**Task to carry out**
In the records below, find the line holding "Tap the player count icon beside 107"; copy it and every line after it to the end, omitting all images.

Dataset entries

== Segment start ==

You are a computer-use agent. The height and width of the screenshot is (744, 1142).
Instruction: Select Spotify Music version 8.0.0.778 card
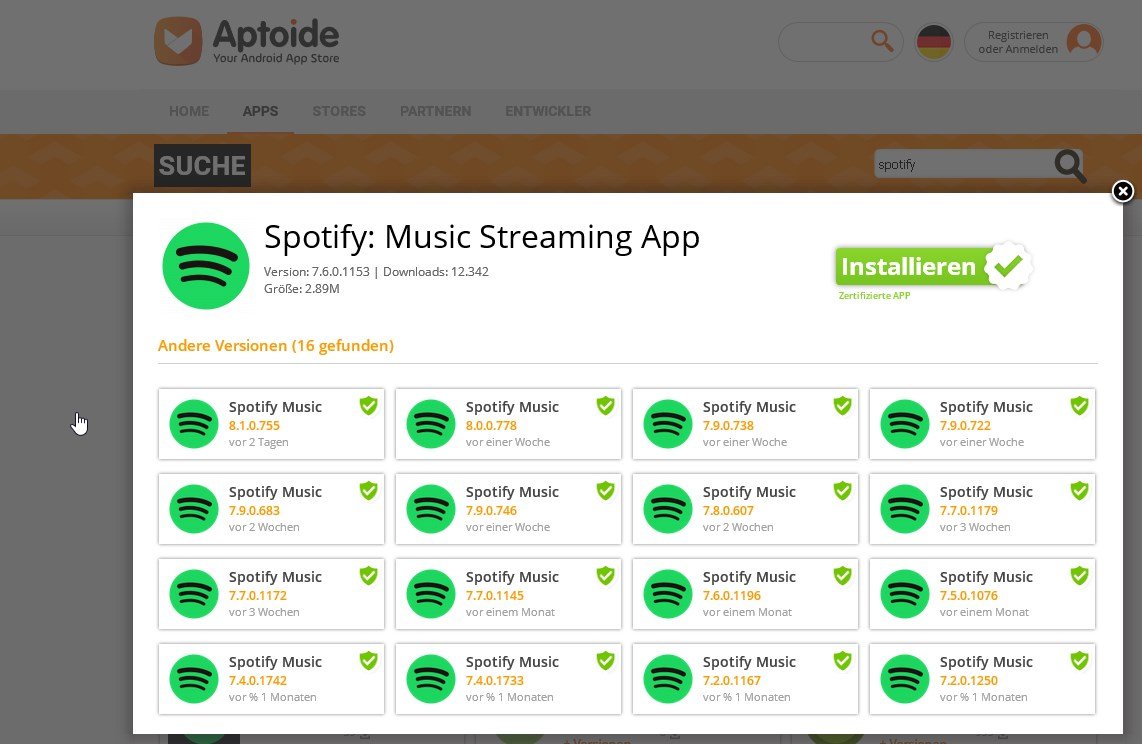tap(508, 424)
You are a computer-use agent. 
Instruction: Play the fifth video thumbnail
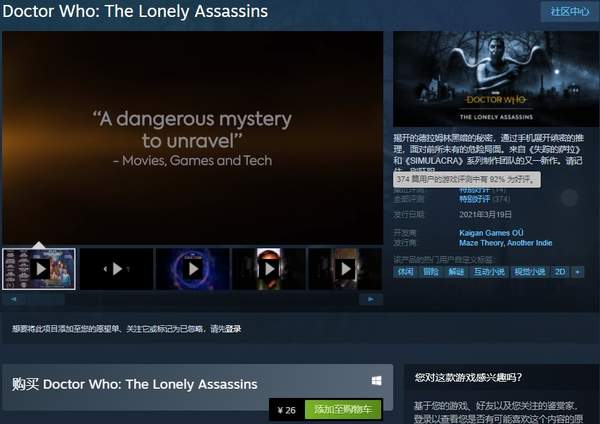(345, 269)
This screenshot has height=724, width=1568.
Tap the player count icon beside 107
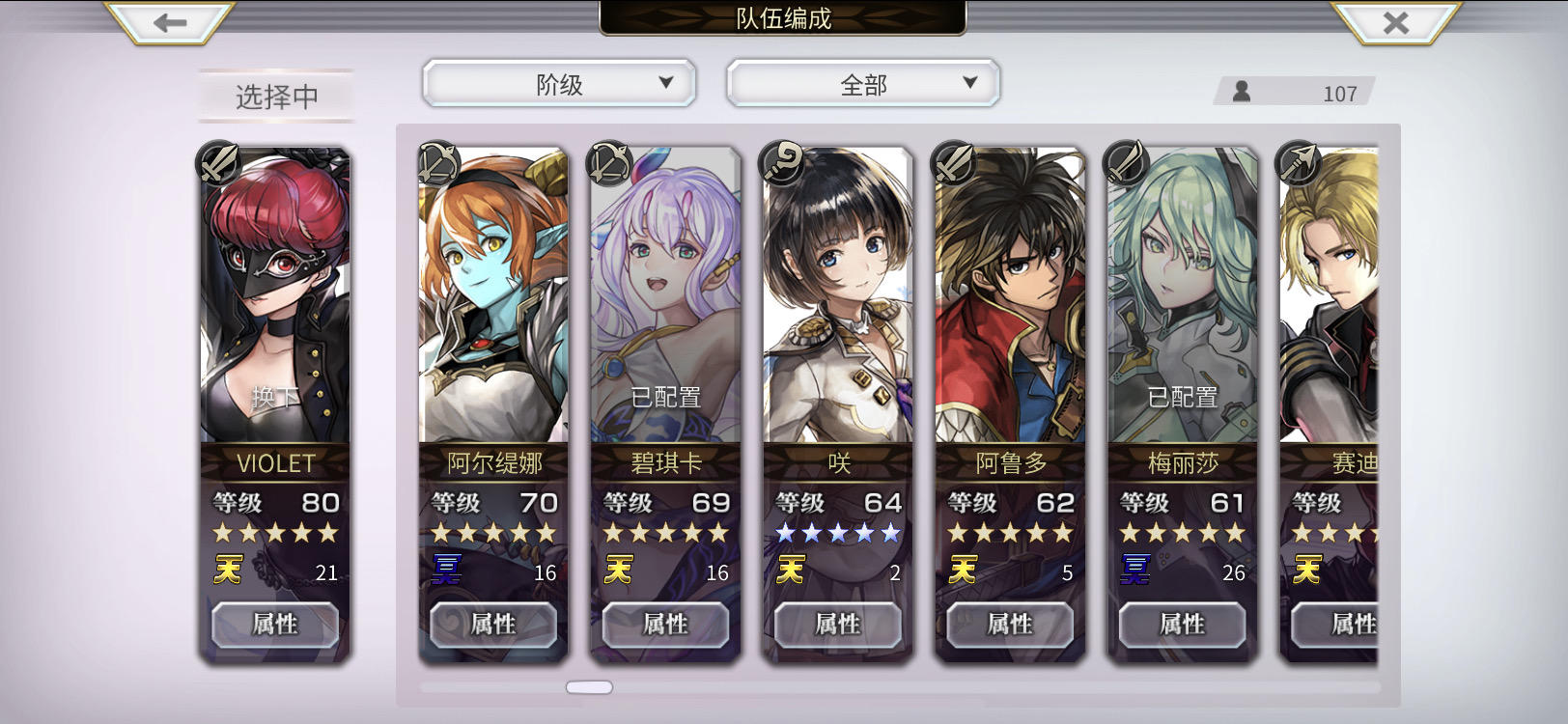pos(1242,92)
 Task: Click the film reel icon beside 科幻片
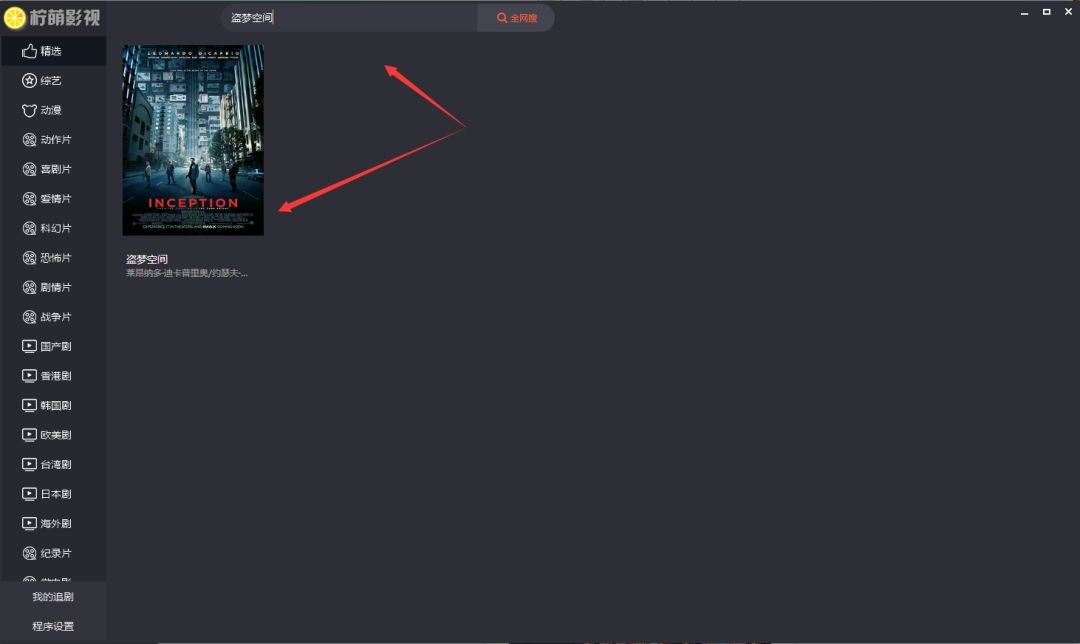[x=29, y=228]

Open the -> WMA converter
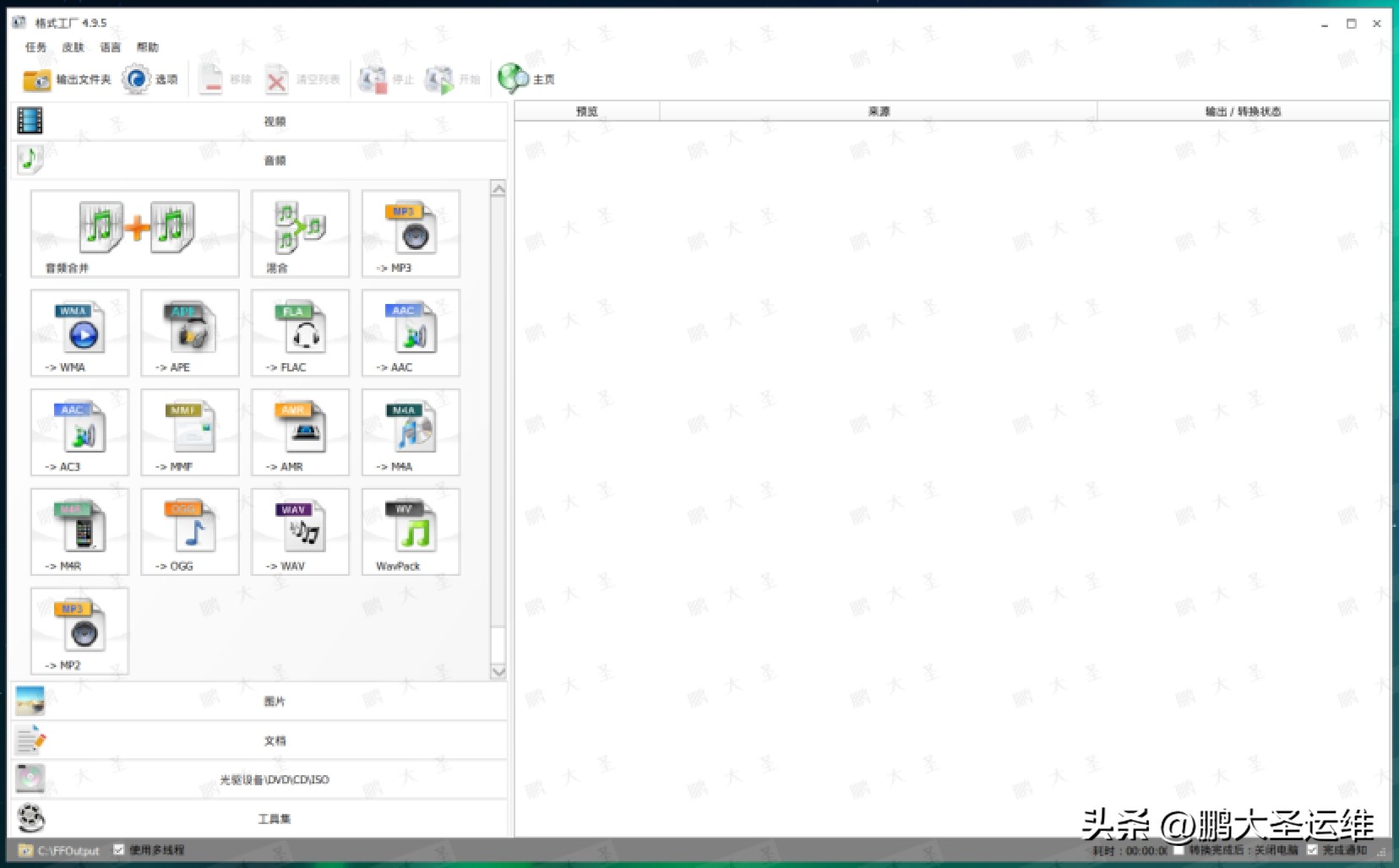pos(79,333)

== Segment end ==

**Result of this task**
Tap the player count icon beside 107
pos(1242,92)
 Task: Click the film reel icon beside 科幻片
[x=29, y=228]

Open the -> WMA converter
pos(79,333)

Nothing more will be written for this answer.